══ RECORD EXTRACTS ══

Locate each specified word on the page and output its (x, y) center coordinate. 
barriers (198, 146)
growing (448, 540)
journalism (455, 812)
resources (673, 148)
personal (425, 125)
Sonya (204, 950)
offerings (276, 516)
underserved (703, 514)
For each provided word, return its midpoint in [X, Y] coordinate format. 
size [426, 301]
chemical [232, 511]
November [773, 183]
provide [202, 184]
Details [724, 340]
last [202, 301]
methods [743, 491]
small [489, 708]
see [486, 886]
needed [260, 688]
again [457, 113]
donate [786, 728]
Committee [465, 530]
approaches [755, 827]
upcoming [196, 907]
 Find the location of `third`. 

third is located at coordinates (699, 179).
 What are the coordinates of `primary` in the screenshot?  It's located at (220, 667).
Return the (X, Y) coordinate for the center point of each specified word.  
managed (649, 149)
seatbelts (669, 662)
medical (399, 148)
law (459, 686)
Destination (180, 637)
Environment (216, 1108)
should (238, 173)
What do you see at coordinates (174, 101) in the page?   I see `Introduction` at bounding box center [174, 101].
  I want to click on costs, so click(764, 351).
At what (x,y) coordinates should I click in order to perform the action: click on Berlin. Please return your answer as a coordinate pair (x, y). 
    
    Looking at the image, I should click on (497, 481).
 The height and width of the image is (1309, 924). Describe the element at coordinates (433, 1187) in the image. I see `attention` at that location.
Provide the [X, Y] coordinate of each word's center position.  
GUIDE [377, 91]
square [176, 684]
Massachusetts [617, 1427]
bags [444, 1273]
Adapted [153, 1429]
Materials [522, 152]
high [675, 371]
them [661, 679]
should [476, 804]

═══

PROMPT |
Recast all of the entries above as a numbered list with one line per item, leaving out the blank lines.

THE RESPONSE |
1. Locate each specified word on the page and output its (x, y) center coordinate. 
2. barriers (198, 146)
3. growing (448, 540)
4. journalism (455, 812)
5. resources (673, 148)
6. personal (425, 125)
7. Sonya (204, 950)
8. offerings (276, 516)
9. underserved (703, 514)
10. For each provided word, return its midpoint in [X, Y] coordinate format. 
11. size [426, 301]
12. chemical [232, 511]
13. November [773, 183]
14. provide [202, 184]
15. Details [724, 340]
16. last [202, 301]
17. methods [743, 491]
18. small [489, 708]
19. see [486, 886]
20. needed [260, 688]
21. again [457, 113]
22. donate [786, 728]
23. Committee [465, 530]
24. approaches [755, 827]
25. upcoming [196, 907]
26.  Find the location of `third`. 
27. third is located at coordinates (699, 179).
28.  What are the coordinates of `primary` in the screenshot?  It's located at (220, 667).
29. Return the (X, Y) coordinate for the center point of each specified word.  
30. managed (649, 149)
31. seatbelts (669, 662)
32. medical (399, 148)
33. law (459, 686)
34. Destination (180, 637)
35. Environment (216, 1108)
36. should (238, 173)
37. What do you see at coordinates (174, 101) in the page?   I see `Introduction` at bounding box center [174, 101].
38.   I want to click on costs, so click(764, 351).
39. At what (x,y) coordinates should I click in order to perform the action: click on Berlin. Please return your answer as a coordinate pair (x, y). 
40.     Looking at the image, I should click on (497, 481).
41.  The height and width of the image is (1309, 924). Describe the element at coordinates (433, 1187) in the image. I see `attention` at that location.
42. Provide the [X, Y] coordinate of each word's center position.  
43. GUIDE [377, 91]
44. square [176, 684]
45. Massachusetts [617, 1427]
46. bags [444, 1273]
47. Adapted [153, 1429]
48. Materials [522, 152]
49. high [675, 371]
50. them [661, 679]
51. should [476, 804]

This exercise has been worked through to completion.